Text and element pointing items
+++

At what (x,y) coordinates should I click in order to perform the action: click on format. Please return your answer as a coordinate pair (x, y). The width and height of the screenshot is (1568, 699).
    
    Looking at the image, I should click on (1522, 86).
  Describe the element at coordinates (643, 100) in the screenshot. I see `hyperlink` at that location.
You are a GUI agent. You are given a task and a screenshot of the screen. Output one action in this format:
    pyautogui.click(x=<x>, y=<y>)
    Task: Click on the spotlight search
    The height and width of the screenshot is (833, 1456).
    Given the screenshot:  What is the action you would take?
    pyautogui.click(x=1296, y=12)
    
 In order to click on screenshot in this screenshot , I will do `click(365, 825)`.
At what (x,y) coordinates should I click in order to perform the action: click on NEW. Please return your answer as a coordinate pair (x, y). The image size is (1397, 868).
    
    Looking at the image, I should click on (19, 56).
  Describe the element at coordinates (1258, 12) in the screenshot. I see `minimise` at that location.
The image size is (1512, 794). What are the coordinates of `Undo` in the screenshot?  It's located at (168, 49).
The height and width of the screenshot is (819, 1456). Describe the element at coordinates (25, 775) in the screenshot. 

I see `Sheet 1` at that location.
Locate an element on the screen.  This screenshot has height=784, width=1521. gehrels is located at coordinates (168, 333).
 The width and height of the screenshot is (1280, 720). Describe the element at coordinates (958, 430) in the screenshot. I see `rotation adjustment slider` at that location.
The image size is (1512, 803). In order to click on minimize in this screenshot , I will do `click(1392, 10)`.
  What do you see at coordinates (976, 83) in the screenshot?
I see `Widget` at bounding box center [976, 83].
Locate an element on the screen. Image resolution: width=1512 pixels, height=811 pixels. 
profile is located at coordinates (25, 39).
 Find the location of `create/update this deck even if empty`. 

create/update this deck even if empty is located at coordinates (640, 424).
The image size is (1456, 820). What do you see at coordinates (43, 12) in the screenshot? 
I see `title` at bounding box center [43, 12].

+++

_AIM OF THE TASK_: Write out every line of the items above again, substituting "image dimensions" for "image size" wherever it occurs and leaving everything else unchanged.

_RESULT_:
At what (x,y) coordinates should I click in order to perform the action: click on format. Please return your answer as a coordinate pair (x, y). The width and height of the screenshot is (1568, 699).
    
    Looking at the image, I should click on (1522, 86).
  Describe the element at coordinates (643, 100) in the screenshot. I see `hyperlink` at that location.
You are a GUI agent. You are given a task and a screenshot of the screen. Output one action in this format:
    pyautogui.click(x=<x>, y=<y>)
    Task: Click on the spotlight search
    The height and width of the screenshot is (833, 1456).
    Given the screenshot:  What is the action you would take?
    pyautogui.click(x=1296, y=12)
    
 In order to click on screenshot in this screenshot , I will do `click(365, 825)`.
At what (x,y) coordinates should I click in order to perform the action: click on NEW. Please return your answer as a coordinate pair (x, y). The image dimensions is (1397, 868).
    
    Looking at the image, I should click on (19, 56).
  Describe the element at coordinates (1258, 12) in the screenshot. I see `minimise` at that location.
The image dimensions is (1512, 794). What are the coordinates of `Undo` in the screenshot?  It's located at (168, 49).
The height and width of the screenshot is (819, 1456). Describe the element at coordinates (25, 775) in the screenshot. 

I see `Sheet 1` at that location.
Locate an element on the screen.  This screenshot has height=784, width=1521. gehrels is located at coordinates (168, 333).
 The width and height of the screenshot is (1280, 720). Describe the element at coordinates (958, 430) in the screenshot. I see `rotation adjustment slider` at that location.
The image dimensions is (1512, 803). In order to click on minimize in this screenshot , I will do `click(1392, 10)`.
  What do you see at coordinates (976, 83) in the screenshot?
I see `Widget` at bounding box center [976, 83].
Locate an element on the screen. Image resolution: width=1512 pixels, height=811 pixels. 
profile is located at coordinates (25, 39).
 Find the location of `create/update this deck even if empty`. 

create/update this deck even if empty is located at coordinates (640, 424).
The image dimensions is (1456, 820). What do you see at coordinates (43, 12) in the screenshot? 
I see `title` at bounding box center [43, 12].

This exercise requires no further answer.